### Exercise brief
Copy the records below in full, changing no character.
________________________________________
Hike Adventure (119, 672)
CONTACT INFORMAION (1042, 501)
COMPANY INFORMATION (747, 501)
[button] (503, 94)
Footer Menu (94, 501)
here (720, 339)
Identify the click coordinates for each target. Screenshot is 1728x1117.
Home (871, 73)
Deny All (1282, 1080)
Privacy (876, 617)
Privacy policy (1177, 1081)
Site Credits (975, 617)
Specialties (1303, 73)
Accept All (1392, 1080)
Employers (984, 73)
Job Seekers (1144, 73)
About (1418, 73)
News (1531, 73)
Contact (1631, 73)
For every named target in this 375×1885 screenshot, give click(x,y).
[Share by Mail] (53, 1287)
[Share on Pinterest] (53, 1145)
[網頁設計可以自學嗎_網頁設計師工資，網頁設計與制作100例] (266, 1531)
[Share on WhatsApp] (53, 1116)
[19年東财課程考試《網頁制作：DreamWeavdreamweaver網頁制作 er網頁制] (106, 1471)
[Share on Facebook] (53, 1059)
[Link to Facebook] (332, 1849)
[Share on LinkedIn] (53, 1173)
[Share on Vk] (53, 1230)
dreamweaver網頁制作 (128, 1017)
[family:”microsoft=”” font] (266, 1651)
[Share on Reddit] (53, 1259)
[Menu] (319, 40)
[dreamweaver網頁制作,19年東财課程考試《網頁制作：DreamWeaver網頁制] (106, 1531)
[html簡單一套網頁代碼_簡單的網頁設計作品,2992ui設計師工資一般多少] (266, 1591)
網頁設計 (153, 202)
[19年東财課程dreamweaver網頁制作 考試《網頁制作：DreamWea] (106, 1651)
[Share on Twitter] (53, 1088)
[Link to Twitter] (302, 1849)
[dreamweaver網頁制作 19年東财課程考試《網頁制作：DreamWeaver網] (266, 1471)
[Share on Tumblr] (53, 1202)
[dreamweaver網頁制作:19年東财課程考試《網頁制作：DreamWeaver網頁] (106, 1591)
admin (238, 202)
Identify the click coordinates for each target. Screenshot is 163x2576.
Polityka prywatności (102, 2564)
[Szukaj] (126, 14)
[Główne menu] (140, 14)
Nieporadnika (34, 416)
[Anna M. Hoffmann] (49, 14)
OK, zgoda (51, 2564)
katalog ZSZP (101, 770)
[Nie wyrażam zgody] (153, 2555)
________________________________________
### Solution to this exercise
Hike Adventure (119, 672)
CONTACT INFORMAION (1042, 501)
COMPANY INFORMATION (747, 501)
[button] (503, 94)
Footer Menu (94, 501)
here (720, 339)
Identify the click coordinates for each target. Screenshot is 1728x1117.
Home (871, 73)
Deny All (1282, 1080)
Privacy (876, 617)
Privacy policy (1177, 1081)
Site Credits (975, 617)
Specialties (1303, 73)
Accept All (1392, 1080)
Employers (984, 73)
Job Seekers (1144, 73)
About (1418, 73)
News (1531, 73)
Contact (1631, 73)
For every named target in this 375×1885 screenshot, give click(x,y).
[Share by Mail] (53, 1287)
[Share on Pinterest] (53, 1145)
[網頁設計可以自學嗎_網頁設計師工資，網頁設計與制作100例] (266, 1531)
[Share on WhatsApp] (53, 1116)
[19年東财課程考試《網頁制作：DreamWeavdreamweaver網頁制作 er網頁制] (106, 1471)
[Share on Facebook] (53, 1059)
[Link to Facebook] (332, 1849)
[Share on LinkedIn] (53, 1173)
[Share on Vk] (53, 1230)
dreamweaver網頁制作 (128, 1017)
[family:”microsoft=”” font] (266, 1651)
[Share on Reddit] (53, 1259)
[Menu] (319, 40)
[dreamweaver網頁制作,19年東财課程考試《網頁制作：DreamWeaver網頁制] (106, 1531)
[html簡單一套網頁代碼_簡單的網頁設計作品,2992ui設計師工資一般多少] (266, 1591)
網頁設計 (153, 202)
[19年東财課程dreamweaver網頁制作 考試《網頁制作：DreamWea] (106, 1651)
[Share on Twitter] (53, 1088)
[Link to Twitter] (302, 1849)
[dreamweaver網頁制作 19年東财課程考試《網頁制作：DreamWeaver網] (266, 1471)
[Share on Tumblr] (53, 1202)
[dreamweaver網頁制作:19年東财課程考試《網頁制作：DreamWeaver網頁] (106, 1591)
admin (238, 202)
Identify the click coordinates for each target. Screenshot is 163x2576.
Polityka prywatności (102, 2564)
[Szukaj] (126, 14)
[Główne menu] (140, 14)
Nieporadnika (34, 416)
[Anna M. Hoffmann] (49, 14)
OK, zgoda (51, 2564)
katalog ZSZP (101, 770)
[Nie wyrażam zgody] (153, 2555)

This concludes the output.